Breed Bird Survey Map
North American Breeding Bird Survey map of current distribution of the black-capped chickadee

Chickadee Distribution Model
UMaine model of current chickadee distribution
Chickadee Distibrution - Hadley Centre Data
Predicted chickadee distribution based on Hadley Centre data
Chickadee Distribution - Canadian Centre Data
Predicted chickadee distribution based on Canadian Centre data

The computer model developed by University of Maine Professor of Wildlife Ecology Raymond O'Connor and former graduate student Steve Matthews successfully used climate and landscape data to reproduce distribution maps for 150 species of birds, including the black-capped chickadee (above). The scientists then used data on climate change and its impact on eastern forests to predict the future ranges of these species. Based on predictions from the Hadley Centre for Climate Prediction and Research in England, and the Canadian Centre for Climate Modeling and Analysis, the UMaine model found the distribution of the chickadee greatly diminished.

Using the 150 bird species for which they had reliable information, the UMaine scientists built the forest data into their own models. They also used two climate change scenarios, one from the Hadley Centre for Climate Prediction and Research in England, and one from the Canadian Centre for Climate Modelling and Analysis (CCCma). When they ran their model for each of the 150 species, the results surprised Matthews, who had worked on ornithology research projects in the mid-Atlantic states and the South before he came to New England.

"More than half the species were projected to lose at least 25 percent of their current abundance in the eastern U.S. That's a lot; a big surprise. It doesn't mean that they would go extinct. Many would probably increase their range in Canada, but we'll lose them in large parts of the U.S.," Matthews says.

The most significant changes occurred in the southern portions of birds' ranges. In some cases, the model suggested that certain birds would disappear altogether from that portion of their current range. In other cases, a species might change from being abundant in an area to being rare. The results also showed that a small number of species would increase their ranges.

"Many bird species are limited in their distribution by climatic constraints and by their habitat, such as where a particular type of forest is located," says O'Connor. "We were able to work out where and in what numbers each bird species would survive for the eastern U.S. a first in climate change studies. Previous work considered only the climate envelope, not the joint effects of shifting habitat (forest) and shifting climate."

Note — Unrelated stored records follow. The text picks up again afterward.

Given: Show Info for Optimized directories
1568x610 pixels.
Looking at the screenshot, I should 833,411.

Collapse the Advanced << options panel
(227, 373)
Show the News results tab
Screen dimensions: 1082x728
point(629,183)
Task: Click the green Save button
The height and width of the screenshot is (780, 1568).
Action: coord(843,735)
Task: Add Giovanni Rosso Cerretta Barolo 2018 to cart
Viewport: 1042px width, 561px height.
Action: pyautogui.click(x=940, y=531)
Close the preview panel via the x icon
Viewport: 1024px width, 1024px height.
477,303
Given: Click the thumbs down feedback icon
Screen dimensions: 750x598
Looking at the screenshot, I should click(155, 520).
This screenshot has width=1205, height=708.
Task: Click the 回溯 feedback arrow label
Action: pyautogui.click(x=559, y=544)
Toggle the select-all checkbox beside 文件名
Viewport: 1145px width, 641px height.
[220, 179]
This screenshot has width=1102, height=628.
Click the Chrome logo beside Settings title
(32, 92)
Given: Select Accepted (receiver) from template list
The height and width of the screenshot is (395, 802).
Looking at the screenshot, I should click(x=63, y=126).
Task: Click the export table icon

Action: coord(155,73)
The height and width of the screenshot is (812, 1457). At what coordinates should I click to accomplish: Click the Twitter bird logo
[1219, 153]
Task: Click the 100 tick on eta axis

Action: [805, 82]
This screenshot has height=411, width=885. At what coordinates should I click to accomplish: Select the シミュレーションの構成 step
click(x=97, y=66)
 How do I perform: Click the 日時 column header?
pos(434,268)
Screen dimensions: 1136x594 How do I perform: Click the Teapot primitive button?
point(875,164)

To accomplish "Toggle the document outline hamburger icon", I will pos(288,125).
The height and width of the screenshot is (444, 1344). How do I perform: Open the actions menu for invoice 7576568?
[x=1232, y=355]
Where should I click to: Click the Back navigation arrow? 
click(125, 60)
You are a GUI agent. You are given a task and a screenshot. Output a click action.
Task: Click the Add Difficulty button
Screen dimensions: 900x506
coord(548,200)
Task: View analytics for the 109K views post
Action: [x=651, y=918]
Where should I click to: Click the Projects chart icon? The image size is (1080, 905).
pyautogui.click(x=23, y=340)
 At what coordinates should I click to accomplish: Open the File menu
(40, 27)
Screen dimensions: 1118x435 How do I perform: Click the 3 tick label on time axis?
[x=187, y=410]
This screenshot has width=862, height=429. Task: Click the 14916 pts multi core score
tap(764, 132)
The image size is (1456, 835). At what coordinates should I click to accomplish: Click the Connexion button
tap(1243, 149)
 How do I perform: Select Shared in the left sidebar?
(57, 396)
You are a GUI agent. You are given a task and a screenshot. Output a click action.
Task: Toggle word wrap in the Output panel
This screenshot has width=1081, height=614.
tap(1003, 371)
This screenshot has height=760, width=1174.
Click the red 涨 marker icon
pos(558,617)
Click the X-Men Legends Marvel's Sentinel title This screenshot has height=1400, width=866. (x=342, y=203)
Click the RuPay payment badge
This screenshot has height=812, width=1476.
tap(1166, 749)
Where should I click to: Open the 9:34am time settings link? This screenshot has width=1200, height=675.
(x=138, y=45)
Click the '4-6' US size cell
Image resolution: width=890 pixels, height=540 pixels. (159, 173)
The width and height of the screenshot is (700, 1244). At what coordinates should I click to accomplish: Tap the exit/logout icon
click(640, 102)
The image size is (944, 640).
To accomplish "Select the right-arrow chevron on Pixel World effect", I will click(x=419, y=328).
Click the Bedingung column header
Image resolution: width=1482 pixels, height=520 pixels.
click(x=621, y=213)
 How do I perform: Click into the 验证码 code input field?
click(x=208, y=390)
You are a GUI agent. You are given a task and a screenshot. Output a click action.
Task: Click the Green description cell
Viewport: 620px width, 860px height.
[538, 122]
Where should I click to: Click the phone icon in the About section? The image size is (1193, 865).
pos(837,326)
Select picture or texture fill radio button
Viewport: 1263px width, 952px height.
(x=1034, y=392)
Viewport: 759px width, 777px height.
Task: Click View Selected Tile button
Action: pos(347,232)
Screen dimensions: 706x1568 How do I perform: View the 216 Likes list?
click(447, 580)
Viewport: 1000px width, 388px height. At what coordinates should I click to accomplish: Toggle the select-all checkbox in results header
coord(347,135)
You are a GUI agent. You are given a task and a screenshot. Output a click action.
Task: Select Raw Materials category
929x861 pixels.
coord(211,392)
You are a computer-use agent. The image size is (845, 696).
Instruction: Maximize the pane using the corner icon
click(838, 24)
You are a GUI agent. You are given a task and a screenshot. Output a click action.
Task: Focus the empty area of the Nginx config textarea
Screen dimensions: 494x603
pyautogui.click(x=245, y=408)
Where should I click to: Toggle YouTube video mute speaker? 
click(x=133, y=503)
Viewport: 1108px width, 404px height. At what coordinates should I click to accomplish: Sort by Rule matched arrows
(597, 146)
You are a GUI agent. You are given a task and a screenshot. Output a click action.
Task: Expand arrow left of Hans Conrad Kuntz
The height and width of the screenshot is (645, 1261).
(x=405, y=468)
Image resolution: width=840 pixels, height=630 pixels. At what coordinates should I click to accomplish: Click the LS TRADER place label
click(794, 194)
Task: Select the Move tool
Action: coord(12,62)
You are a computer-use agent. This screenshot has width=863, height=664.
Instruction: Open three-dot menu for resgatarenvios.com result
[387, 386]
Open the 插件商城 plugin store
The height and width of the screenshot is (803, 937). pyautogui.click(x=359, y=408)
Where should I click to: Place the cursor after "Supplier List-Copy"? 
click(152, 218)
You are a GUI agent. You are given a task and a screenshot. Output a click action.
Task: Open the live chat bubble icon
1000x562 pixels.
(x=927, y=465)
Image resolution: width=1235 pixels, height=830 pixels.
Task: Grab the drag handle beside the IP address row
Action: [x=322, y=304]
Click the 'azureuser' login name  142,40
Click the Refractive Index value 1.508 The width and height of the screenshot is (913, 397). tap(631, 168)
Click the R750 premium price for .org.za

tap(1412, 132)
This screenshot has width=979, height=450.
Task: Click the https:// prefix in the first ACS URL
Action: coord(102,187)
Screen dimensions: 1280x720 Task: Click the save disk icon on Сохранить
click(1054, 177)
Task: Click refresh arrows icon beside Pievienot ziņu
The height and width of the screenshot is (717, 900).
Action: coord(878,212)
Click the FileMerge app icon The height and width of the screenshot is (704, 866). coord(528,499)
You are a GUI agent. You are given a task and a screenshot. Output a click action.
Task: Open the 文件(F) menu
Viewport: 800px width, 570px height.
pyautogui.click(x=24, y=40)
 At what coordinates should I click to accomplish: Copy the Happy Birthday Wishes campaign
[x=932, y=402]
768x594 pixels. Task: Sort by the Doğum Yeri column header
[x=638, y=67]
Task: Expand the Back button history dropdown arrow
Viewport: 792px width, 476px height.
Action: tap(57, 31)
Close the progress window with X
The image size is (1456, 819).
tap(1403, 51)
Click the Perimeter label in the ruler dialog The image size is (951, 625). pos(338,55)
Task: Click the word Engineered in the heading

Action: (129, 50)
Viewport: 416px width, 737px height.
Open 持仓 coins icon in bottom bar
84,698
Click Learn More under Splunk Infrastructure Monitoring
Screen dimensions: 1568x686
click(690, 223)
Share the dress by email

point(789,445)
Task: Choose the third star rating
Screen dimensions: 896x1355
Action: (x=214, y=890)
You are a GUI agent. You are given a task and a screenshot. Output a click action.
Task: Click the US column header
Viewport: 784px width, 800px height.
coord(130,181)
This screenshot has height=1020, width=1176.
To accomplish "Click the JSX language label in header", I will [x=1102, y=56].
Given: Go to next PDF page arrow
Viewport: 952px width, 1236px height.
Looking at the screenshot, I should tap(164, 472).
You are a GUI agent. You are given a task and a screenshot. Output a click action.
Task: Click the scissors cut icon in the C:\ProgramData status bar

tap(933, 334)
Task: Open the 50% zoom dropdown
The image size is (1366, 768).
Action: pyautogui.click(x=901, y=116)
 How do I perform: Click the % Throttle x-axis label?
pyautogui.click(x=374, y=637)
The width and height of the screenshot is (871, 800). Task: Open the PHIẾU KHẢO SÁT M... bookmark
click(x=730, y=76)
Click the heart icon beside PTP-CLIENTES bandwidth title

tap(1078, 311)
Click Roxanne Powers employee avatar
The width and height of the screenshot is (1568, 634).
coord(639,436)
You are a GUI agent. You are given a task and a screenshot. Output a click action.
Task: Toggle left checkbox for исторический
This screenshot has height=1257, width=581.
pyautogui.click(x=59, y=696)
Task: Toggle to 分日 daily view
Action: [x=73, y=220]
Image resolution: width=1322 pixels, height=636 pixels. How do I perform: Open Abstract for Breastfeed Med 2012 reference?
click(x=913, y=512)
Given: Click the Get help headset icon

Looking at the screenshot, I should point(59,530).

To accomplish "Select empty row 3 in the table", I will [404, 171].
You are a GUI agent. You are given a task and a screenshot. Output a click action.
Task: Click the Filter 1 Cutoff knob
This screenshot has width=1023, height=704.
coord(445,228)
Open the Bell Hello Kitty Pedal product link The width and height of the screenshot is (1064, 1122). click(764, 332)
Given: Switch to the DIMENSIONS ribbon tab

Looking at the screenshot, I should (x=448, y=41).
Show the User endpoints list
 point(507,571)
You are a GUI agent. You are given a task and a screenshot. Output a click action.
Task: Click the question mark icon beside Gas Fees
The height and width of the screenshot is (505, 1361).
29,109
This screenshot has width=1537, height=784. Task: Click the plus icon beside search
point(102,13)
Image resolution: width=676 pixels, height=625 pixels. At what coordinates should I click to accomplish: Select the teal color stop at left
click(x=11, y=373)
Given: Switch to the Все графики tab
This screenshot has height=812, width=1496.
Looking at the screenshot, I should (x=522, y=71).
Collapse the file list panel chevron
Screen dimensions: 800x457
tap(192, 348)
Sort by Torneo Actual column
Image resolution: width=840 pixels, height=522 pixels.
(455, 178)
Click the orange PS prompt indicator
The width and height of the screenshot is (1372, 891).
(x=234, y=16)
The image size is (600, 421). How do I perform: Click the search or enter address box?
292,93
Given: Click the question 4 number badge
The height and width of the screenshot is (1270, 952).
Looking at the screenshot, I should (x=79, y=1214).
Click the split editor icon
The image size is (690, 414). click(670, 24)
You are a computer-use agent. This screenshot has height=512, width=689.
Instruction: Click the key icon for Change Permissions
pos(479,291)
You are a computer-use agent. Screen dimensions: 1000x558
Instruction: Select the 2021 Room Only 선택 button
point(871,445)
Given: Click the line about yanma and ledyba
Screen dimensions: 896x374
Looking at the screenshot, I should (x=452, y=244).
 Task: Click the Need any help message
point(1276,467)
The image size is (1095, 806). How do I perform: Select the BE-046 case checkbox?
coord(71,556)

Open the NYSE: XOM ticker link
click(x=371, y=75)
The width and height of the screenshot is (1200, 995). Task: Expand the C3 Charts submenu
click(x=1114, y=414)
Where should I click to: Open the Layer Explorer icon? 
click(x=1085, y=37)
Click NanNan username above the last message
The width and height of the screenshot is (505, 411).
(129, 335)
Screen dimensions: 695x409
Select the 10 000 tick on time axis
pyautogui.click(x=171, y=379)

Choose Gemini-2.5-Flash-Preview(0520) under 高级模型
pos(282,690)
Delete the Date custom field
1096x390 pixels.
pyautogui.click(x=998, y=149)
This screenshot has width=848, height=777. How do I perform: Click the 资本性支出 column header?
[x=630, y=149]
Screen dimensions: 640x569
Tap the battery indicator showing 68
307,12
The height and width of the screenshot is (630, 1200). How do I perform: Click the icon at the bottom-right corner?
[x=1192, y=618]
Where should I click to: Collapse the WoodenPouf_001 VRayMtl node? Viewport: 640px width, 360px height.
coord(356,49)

Among the species projected to become less abundant across the East are Maine's state bird, the black-capped chickadee (Parus atricapillus), the song sparrow (Melospiza melodia) and the American robin (Turdus migratorius). In Maine itself, the model estimates that black-capped chickadees and robins are likely to see little change, while song sparrows could decline significantly.

Predicting the future, even with the most up-to-date information, is always tricky. Whether bird species actually shift their ranges in the future as the UMaine model suggests depends on climate and biology. If climate changes as the Hadley and Canadian climate models suggest, and if the birds maintain their present relationship to climate and habitat, then the UMaine model results may come to pass.

"The uncertainty is about the exact pattern of climate change (Hadley and CCCma are extremes) and whether the birds might adapt to change in ways they do not now display, such as by changing their temperature tolerances or by turning to other new (habitat) types in which to nest," says O'Connor.

The Forest Service has published the research on trees by Iverson and Prasad and posted it on the Web.

In October, the Forest Service also published UMaine's bird species maps in Atlas of Climate Change Effects on Common Birds in the Eastern United States. Funding for the atlas included support from UMaine's Office of the Vice President for Research and the College of Natural Sciences, Forestry, and Agriculture.

Matthews' research received financial support from the Forest Service and the Department of Wildlife Ecology at UMaine. He is now a Ph.D. student at Ohio State University studying the ecology of migration in birds.